Anche lo stand di Suburbia (Granada, Cape Town) propone ricerche di valore, come il bravissimo pittore sudafricano Jake Aikman che nelle sue tele restituisce un oceano vivo, dalle vivide tinte blu e cobalto, prova che l’esercizio pittorico sulla natura non si estingue mai e continua a produrre anche oggi risultati emozionanti.
Una bella scoperta è la galleria Intragallery di Napoli, che propone le sculture di vetro di Jose Angelino: sinuosi tubicini di vetro in cui l’artista, che ha formazione da chimico, direziona i flussi di gas Argon e luce con effetti ammalianti.
Nella sezione scouting forse ci si aspettavano messaggi più arditi, si registra invece un trend quasi in linea con le proposte “classiche” e nomi anche già conosciuti. Molto interessante però lo stand di A+A (Venezia) che è passata da spazio no-profit a galleria commerciale. A Verona propone una rivisitazione della storia dell’arte con le fotografie di Silvia Mariotti – visioni quasi rinascimentali – l’inglese Beth Collar, con sculture in ceramica, e Ruth Beraha, che affronta il tema della natura morta con ironia, celando risvolti concettuali.
Molti giovani artisti, anche stranieri dunque. Tra i nostri italiani, che stanno vivendo un ottimo momento della loro carriera, segnaliamo Jacopo Mazzonelli, sound artist, presente da Paolo Maria Deanesi e Studio G7 di Bologna, dove ha recentemente esposto in un interessante dialogo con Giulio Paolini, e Silvia Giambrone – impossibile rimanere impassibili di fronte al video Teatro anatomico, in cui si fa cucire sulla pelle del collo un colletto di pizzo, dischiudendo riflessioni sociali sul ruolo della donna.
Appare isolata e poco vivace nelle frequentazioni – nonostante alcune proposte interessanti – la sezione delle gallerie straniere (Focus On) quest’anno dedicata alla Repubblica Ceca e alla Slovacchia, che, come dichiarato dalla direttrice Adriana Polveroni, hanno una scena vivace e attraente anche in termini di mercato grazie ai costi ancora ragionevoli. Infine, sempre interessante la sezione Raw Zone, 8 gallerie con solo show, e ritroviamo nomi che iniziamo a suonarci familiari come Benni Bosetto presentata da Ada di Roma.

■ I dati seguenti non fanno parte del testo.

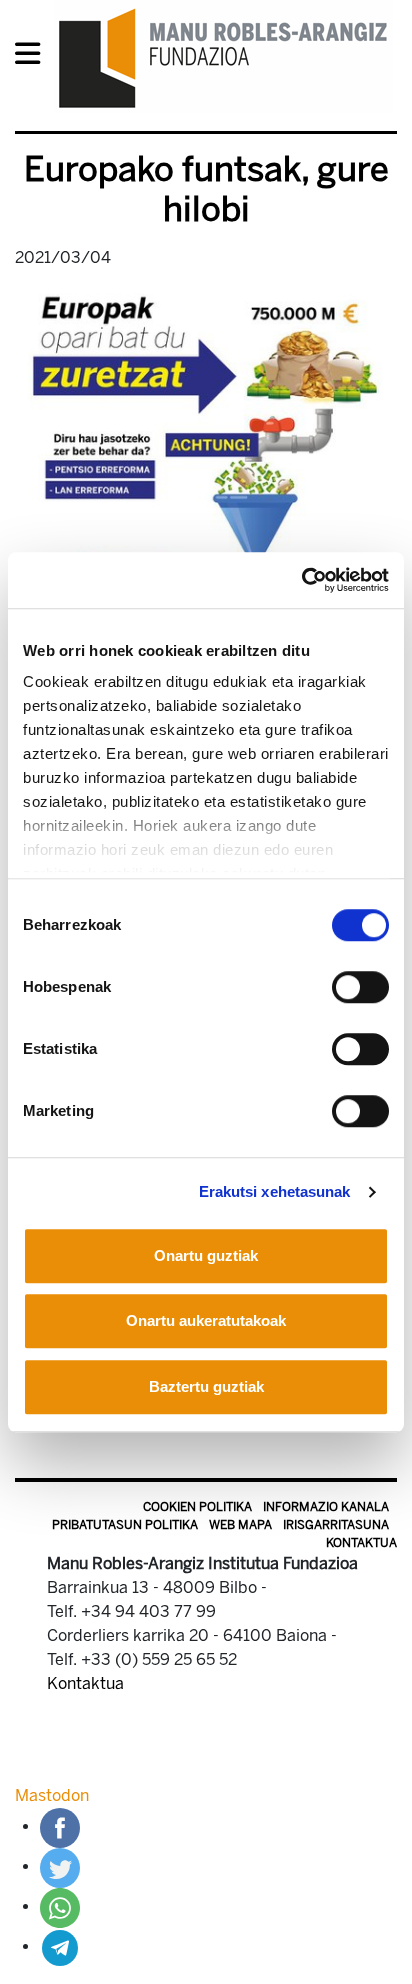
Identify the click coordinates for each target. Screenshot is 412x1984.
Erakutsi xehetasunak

I talk hanno preso il via ieri, con un focus, come sempre, sulla relazione tra arte, impresa e collezionismo. Il tema ieri era la curatela delle collezioni (“Tra Arte e Imprese: il curatore fa la differenza?”) e oggi “Collezionare: pratica condivisa, genio e sostenibilità”.
Una bella offerta per le mostre in città, a dimostrazione che Art Verona continua sempre a cercare il dialogo con una città che fatica, solitamente, a dare spazio al contemporaneo. Il Giardino Giusti ospita la mostra incentrata sulla video arte “To Be Played”, curata da Jessica Bianchera e Marta Ferretti, con opere di Helen Dowling, Nina Fiocco, Anna Franceschini, Adelita Husni-Bey, Invernomuto, Michal Martychowiec, Elena Mazzi, Jacopo Mazzonelli, Giulio Squillacciotti, Luca Trevisani. E per la prima volta sono state aperte al pubblico le Gallerie Mercatali, spazi di archeologia industriale dove per tutta la durata della fiera prenderà vita un’opera in trasformazione di Norma Jeane, “Loony Park”, a cura di Paola Tognon, in sinergia con il Path Festival, con una interessante line-up musicale. “La quarta notte di quiete: Scarti” è invece la mostra “diffusa” in vari spazi nel quartiere Veronetta – cura di Christian Caliandro – e Contemporanee/Contemporanei è la mostra che nasce da una collaborazione tra Agi Verona (collezione di Giorgio Fasol) e l’Università di Verona.
Per noi di Collezione da Tiffany la chicca di questa preview veronese però è stata la presentazione in anteprima della nuova scultura di Arcangelo Sassolino, che sarà esposta alla Biennale di Vancouver. Sassolino è riuscito ancora una volta a far gridare la materia, a farci emozionare, tirando fuori qualcosa che altrimenti rimarrebbe “silenzioso e sepolto dentro il materiale”. Per concludere con uno statement da social: Art Verona is always a good idea.